En 2018, l’ancienne présidente sud-coréenne Park Geun-hye a été condamnée à 24 ans de prison après qu’un tribunal l’a déclarée coupable de 16 chefs d’accusation distincts d’abus de pouvoir et de coercition dans une vaste affaire de lutte contre la corruption. Bien qu’elle ait ensuite été graciée pour ces crimes, son arrestation n’était qu’une partie d’un long héritage de dirigeants arrêtés, leurs opposants les remplaçant, puis leurs opposants les arrêtant par représailles.
Après l’assassinat en 1979 du dictateur sud-coréen Park Chung-hee (le père de Park Geun-hye), son successeur, l’homme fort non élu devenu président démocratiquement élu Chun Doo-hwan, a été arrêté après avoir quitté ses fonctions, tout comme son successeur Roh Tae-woo.
Alors que le successeur de Roh, Kim Young-sam, n’a pas été arrêté (son successeur Kim Dae-jung a intentionnellement tenté de briser le cycle), son fils l’a été, gardant une tendance des anciens présidents et de leurs familles face à des accusations criminelles immédiatement après le bureau qui n’a que récemment été mis en attente.
« Compte tenu de cette histoire, les Sud-Coréens pourraient avoir tendance à considérer la situation de Trump comme conforme à leur propre politique : corruption, suivie d’une arrestation par le parti adverse après avoir quitté ses fonctions », a déclaré Marcus Noland, vice-président exécutif et directeur des études. au Peterson Institute for International Economics, a déclaré à Newsweek.
Un tel cycle est déjà évoqué dans les airs de la politique américaine, en particulier avec les menaces républicaines de poursuivre en justice le fils du président Joe Biden, Hunter, pour de prétendues relations commerciales inappropriées remontant au cycle électoral de 2020.
« Je veux voir Hillary menottée.

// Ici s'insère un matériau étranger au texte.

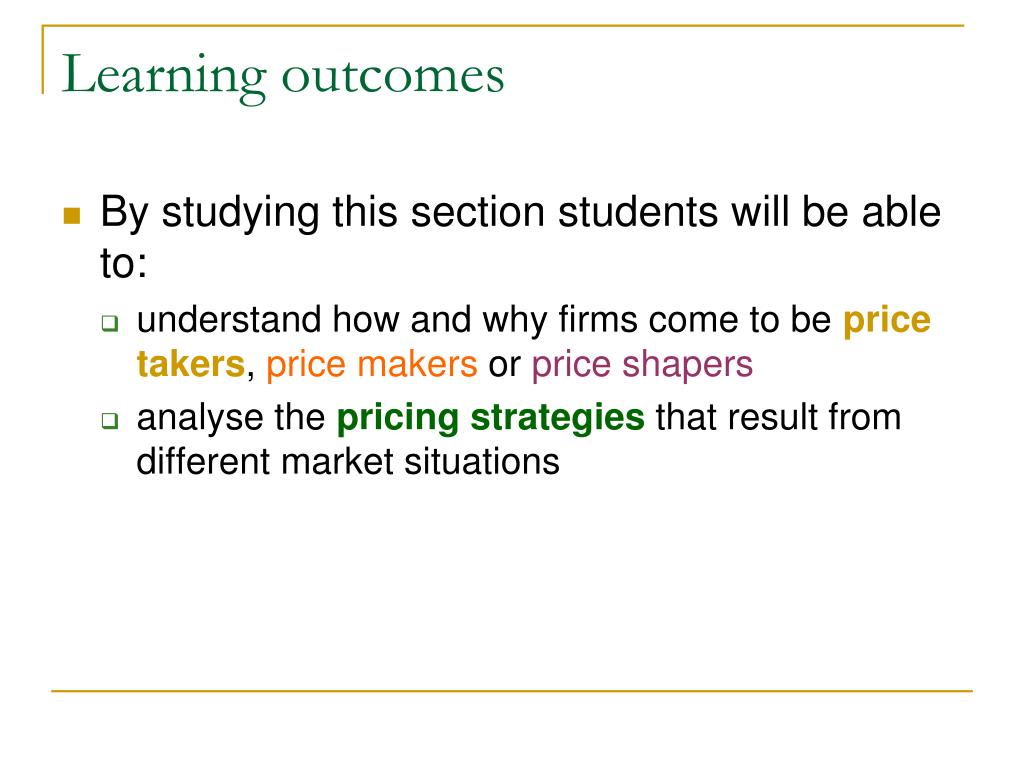Click the vertical gold bar beside title
The height and width of the screenshot is (768, 1024).
pos(43,59)
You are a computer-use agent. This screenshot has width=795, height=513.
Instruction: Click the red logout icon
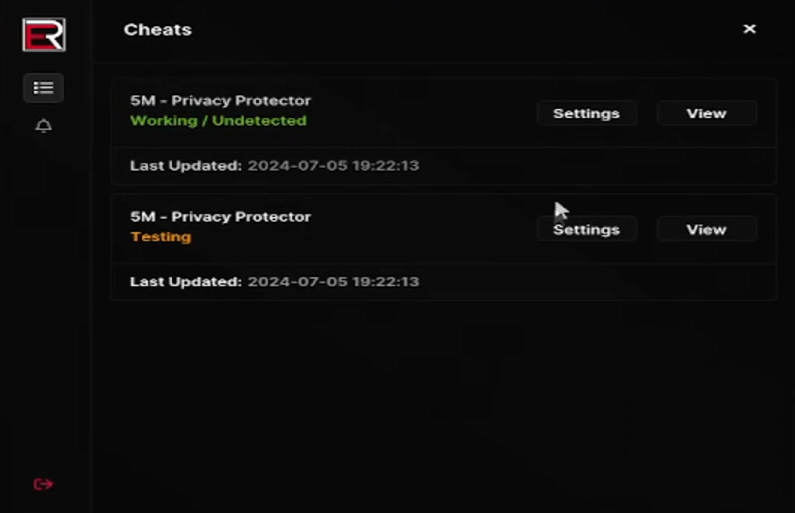[x=43, y=484]
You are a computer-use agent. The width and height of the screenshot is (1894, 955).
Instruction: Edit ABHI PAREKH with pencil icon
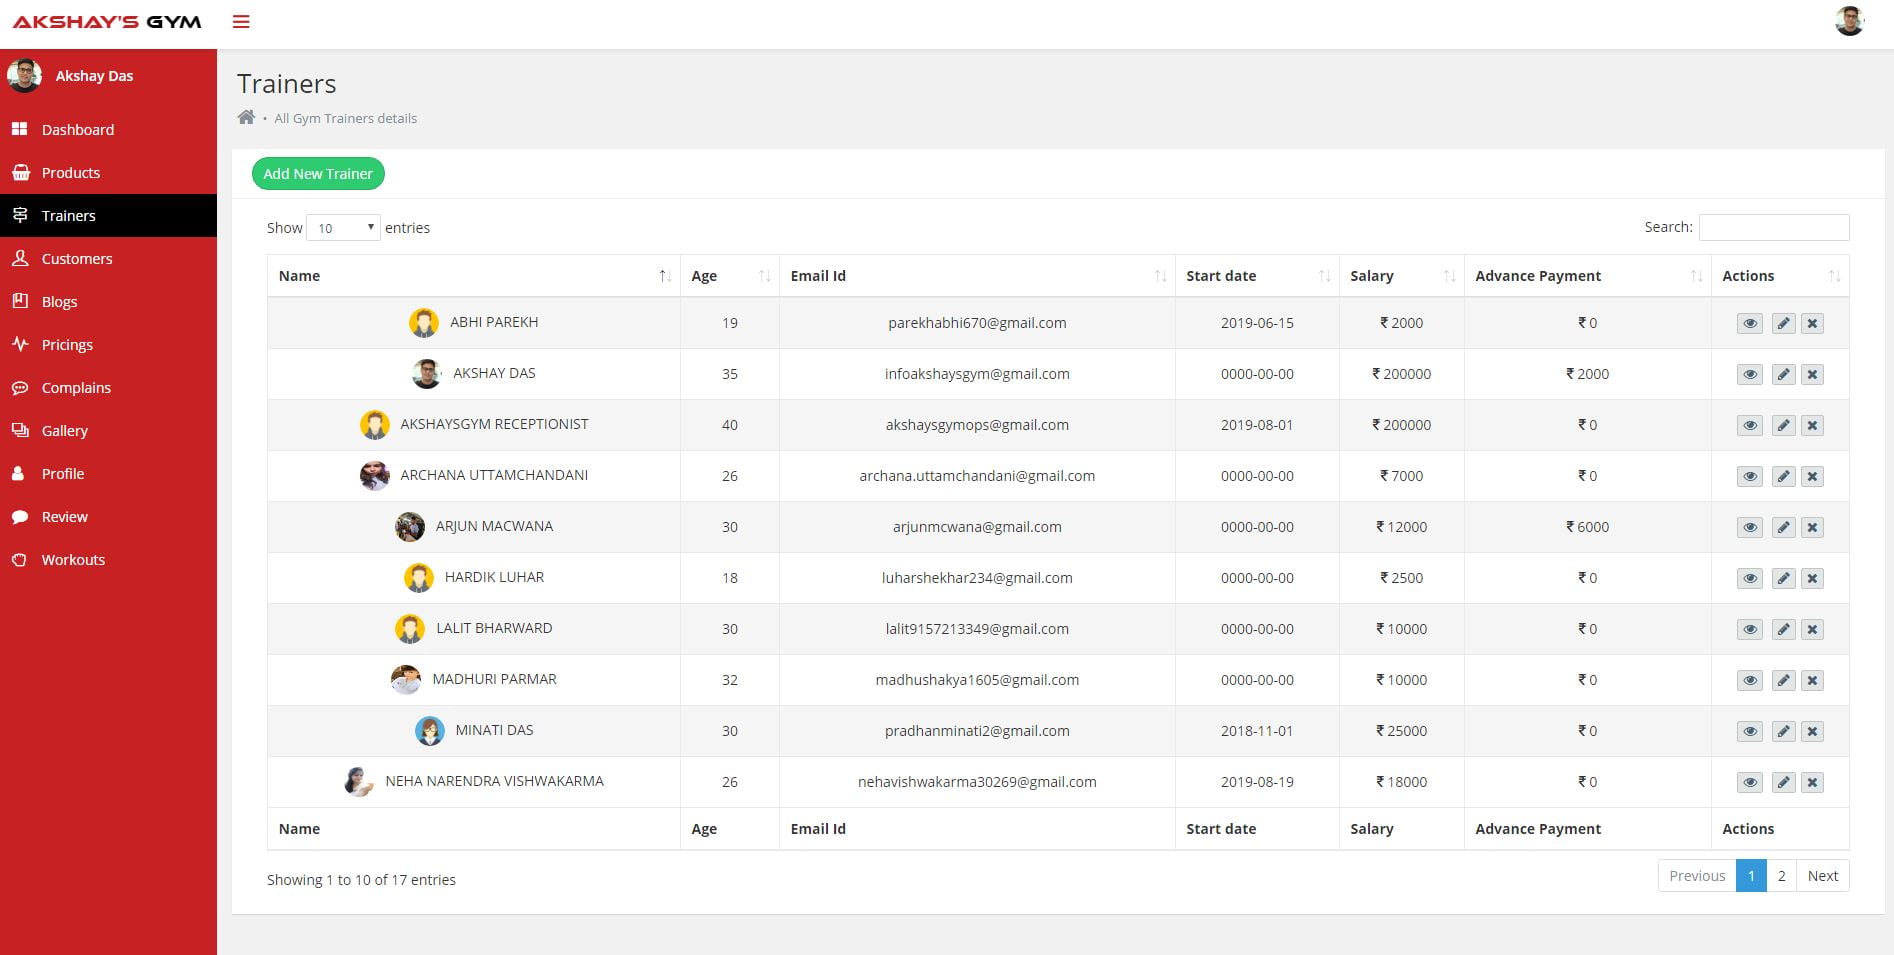coord(1783,323)
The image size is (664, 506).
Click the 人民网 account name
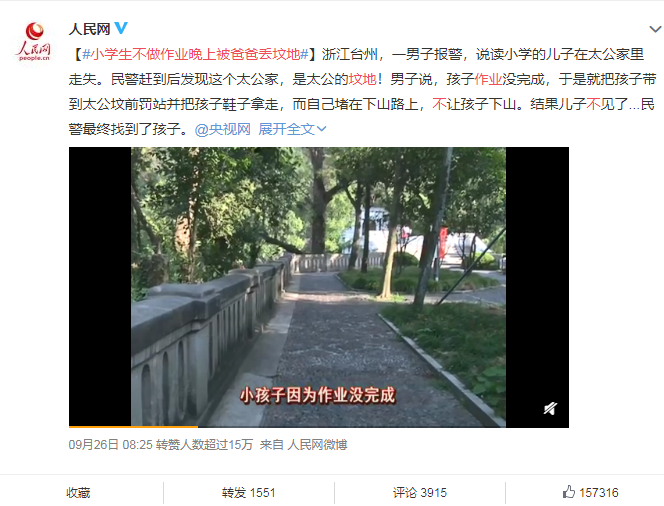[89, 29]
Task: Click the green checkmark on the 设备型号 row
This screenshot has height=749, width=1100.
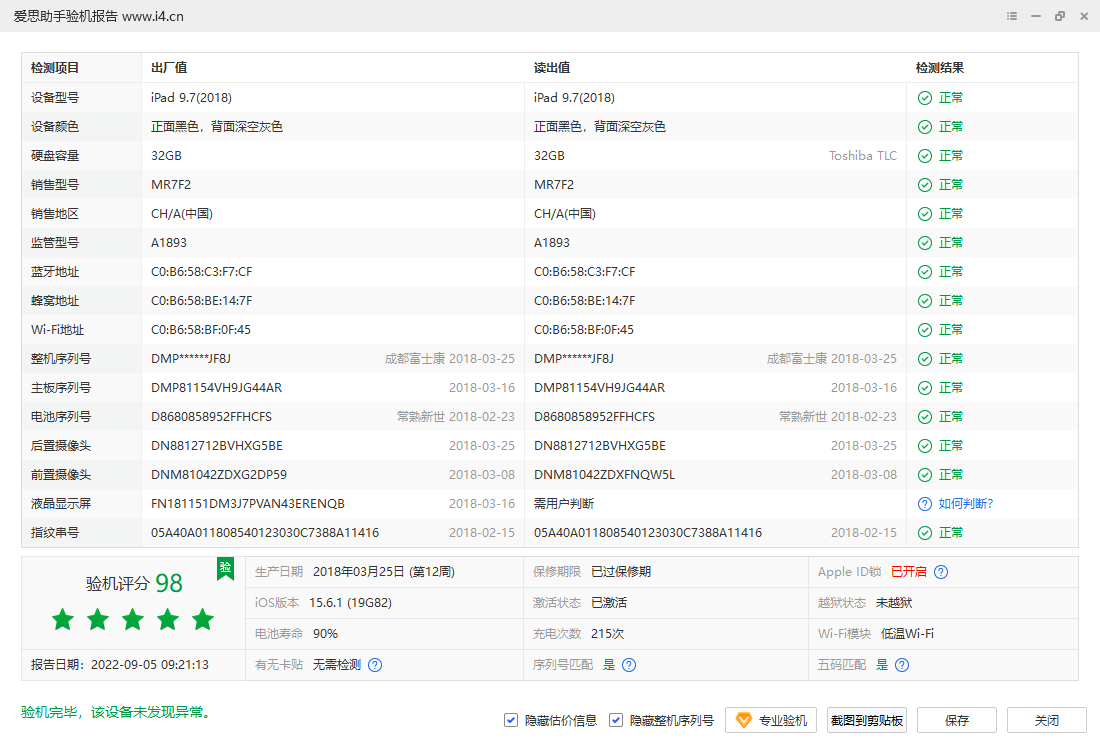Action: (923, 97)
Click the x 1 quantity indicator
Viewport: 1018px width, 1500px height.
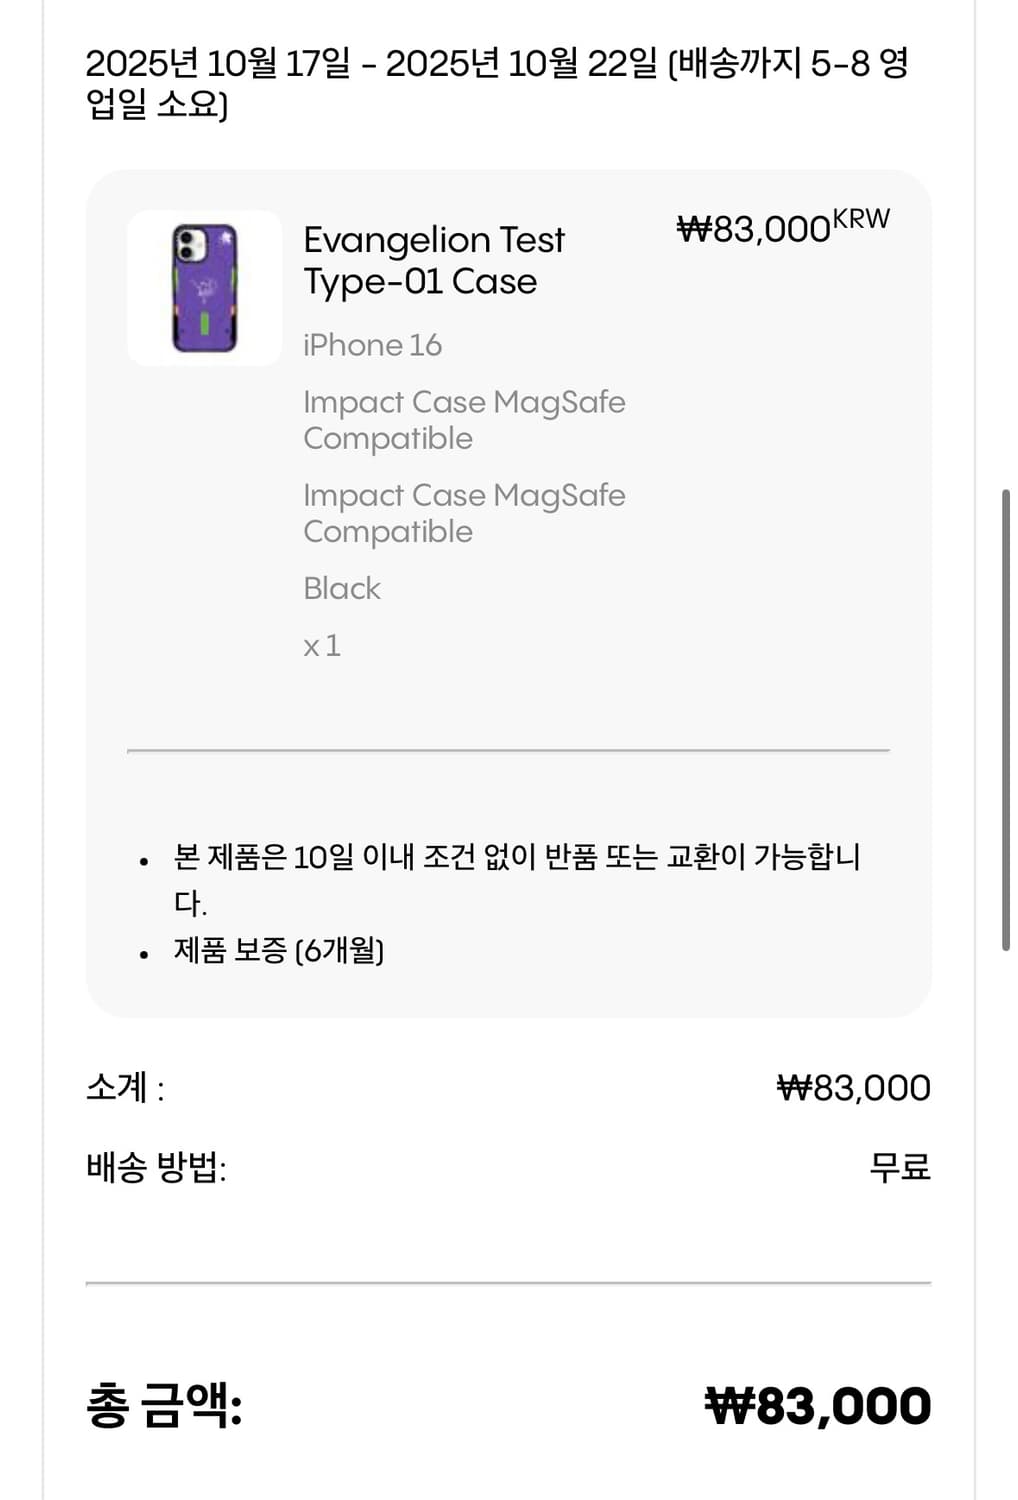[x=322, y=645]
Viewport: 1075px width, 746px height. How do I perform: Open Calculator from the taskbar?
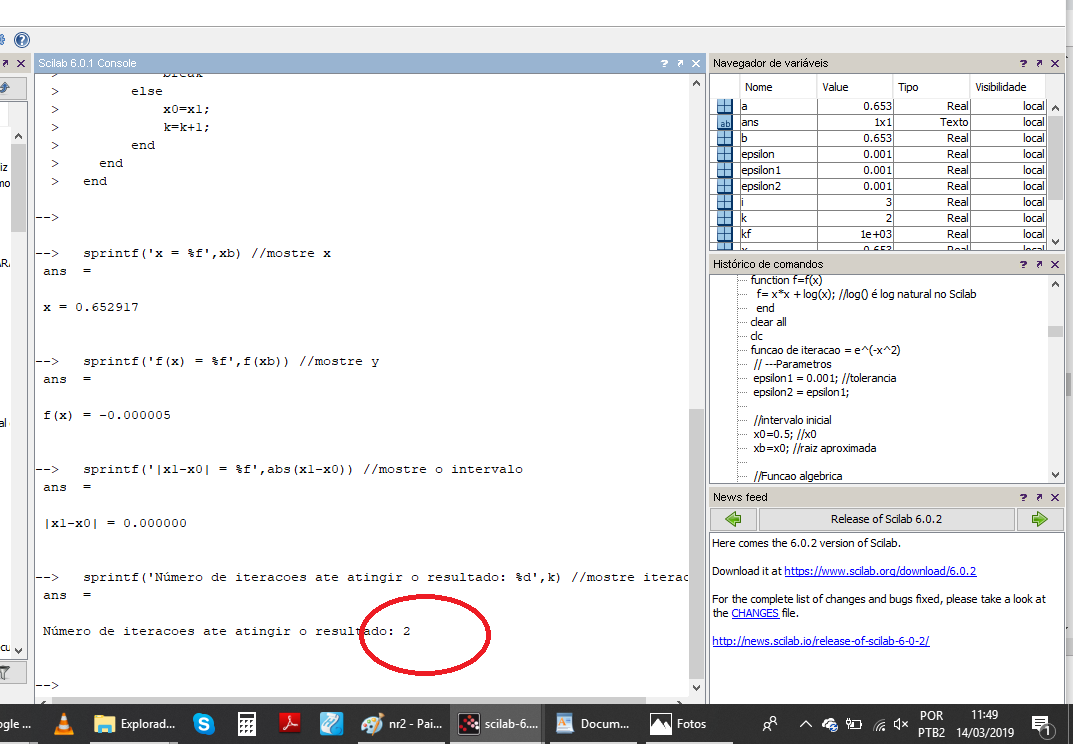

Je veux voir Joe Biden menotté. Je veux voir Hunter Biden menotté. Je veux voir Barack Obama menotté », a tweeté le fondateur de Students for Trump, Ryan Fournier, après l’annonce de l’acte d’accusation. « C’est la réalité. Vous les crétins avez ouvert une porte d’opportunité et je vais faire pression sur tous les procureurs R du pays. »
Je veux voir Hillary menottée.
Je veux voir Joe Biden menotté.
Je veux voir Hunter Biden menotté.
Je veux voir Barack Obama menotté.
C’est la réalité. Vous les crétins avez ouvert une porte d’opportunité et je vais faire pression sur tous les procureurs R du pays.